(CN) – The Supreme Court on Tuesday passed on claims that a Delaware school board meets the establishment-clause exception that allows legislative bodies to open their sessions with a prayer.
Two couples who lived and had children enrolled in southern Delaware’s Indian River School District filed suit over the school board’s long-standing policy of opening meetings with a prayer. The lawsuit also said that religion was becoming pervasive in the school district, with Bible distribution to students in 2003, teachers regularly referring to religion during classes, and prayer recitation at “graduation ceremonies, athletic events, potluck dinners, ice cream socials, awards ceremonies, and other events.”
Students involved in any of the district’s three Bible Clubs also allegedly received “special privileges” like donuts and being able to head the lines to lunch.
The parties settled on everything except the school board prayers in January 2008, and one set of plaintiffs moved out of the district and voluntarily dismissed their remaining claims.
As the other set of plaintiffs pursued judgment on the school board prayer, a federal judge sided with the school district on the basis of a legislative exception to the establishment clause. That exception derived from the Supreme Court’s 1983 decision in Marsh v. Chambers, which held that Nebraska’s practice of opening legislative sessions with a prayer was not a violation of the First Amendment’s establishment clause.
On appeal in August 2011, however, the 3rd Circuit said that Marsh did not apply and reversed.

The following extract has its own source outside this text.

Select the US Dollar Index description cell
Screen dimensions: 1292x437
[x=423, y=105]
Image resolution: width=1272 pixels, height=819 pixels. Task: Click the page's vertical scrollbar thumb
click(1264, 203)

“The very purpose of the Indian River School Board distinguishes it from other deliberative bodies,” the 72-page decision stated. “For this reason, the fact that other courts have extended Marsh to other legislative or deliberative bodies is not relevant.”
The unanimous panel emphasized the fact that the Marsh decision expressly said that the presence of children would affect the court’s calculus.
In rejecting the school board’s petition for certiorari on Tuesday, the Supreme Court did not issue any comment.